調査は、104名の保護者を対象としました。その結果、震災が起こる前、災害時にどのように行動するかについて話し合っていた家庭は39%だったのに対し、震災後は87%の家庭で、話し合いをしたことが分かりました。今回の震災が、災害が起こった際の行動について家庭内で話し合うきっかけになったことが伺える結果です。

また、震災後に話し合いを持った家庭のうち66%が“わが家のルール”として、家庭内で災害時の行動ルールを決めたことが明らかになりました。その内容は、安否確認の方法や避難場所に関するもの、学校にいる時や登下校時に関するものなど、多岐にわたります。

**課題の目的:**
提示された文章では、震災が家庭内で災害時の行動を話し合うきっかけになったと述べている。そう言える根拠を、文章中の数値を用いて説明せよ。

**提供データ:**

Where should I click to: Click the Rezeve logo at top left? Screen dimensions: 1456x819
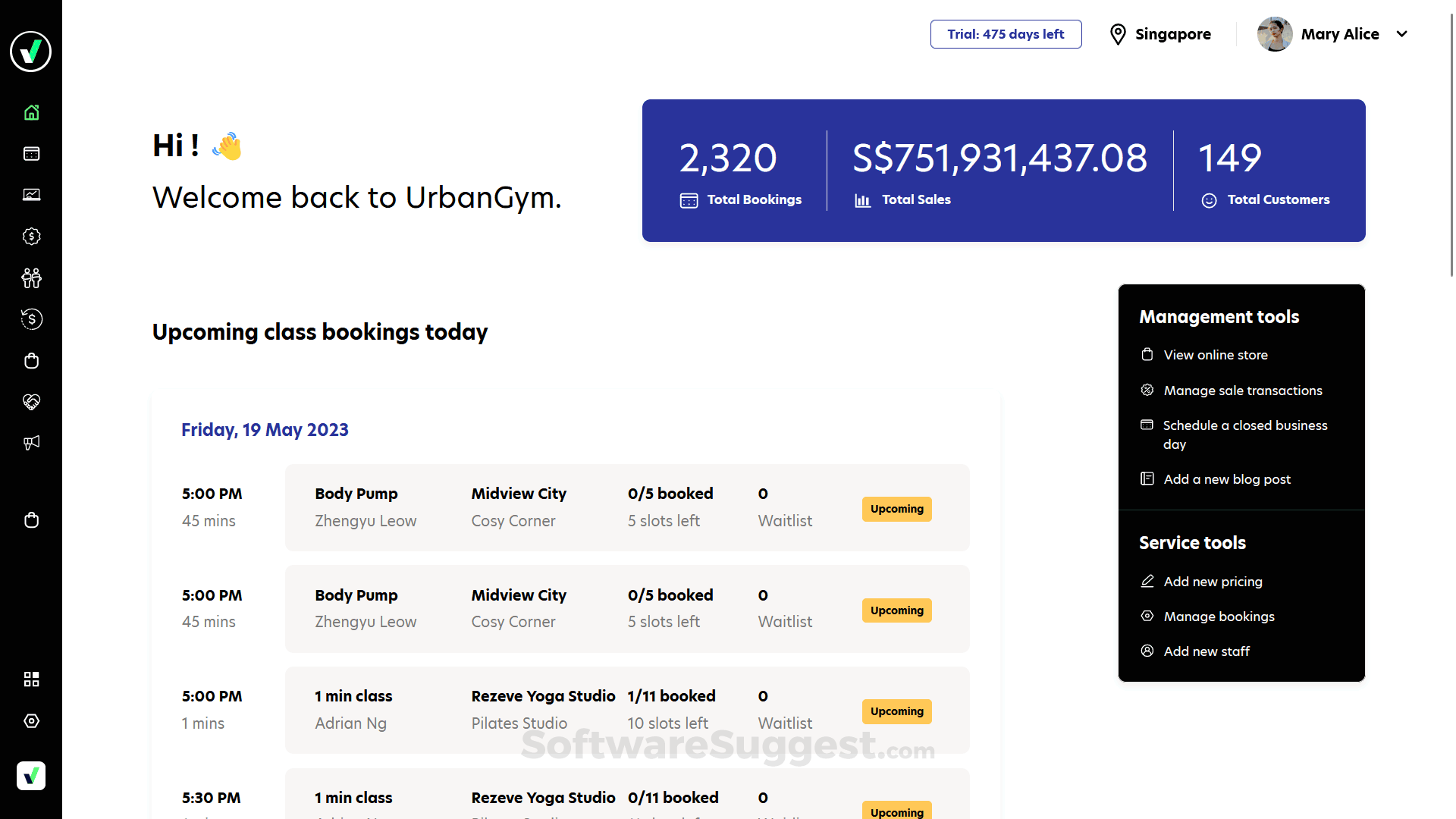click(30, 52)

**回答全文:**
104名の保護者を対象とした調査で、災害時の行動について話し合っていた家庭は、震災前には39%だった。震災後にはそれが87%に増えた。この増加から、震災が家庭内で話し合うきっかけになったことがうかがえる。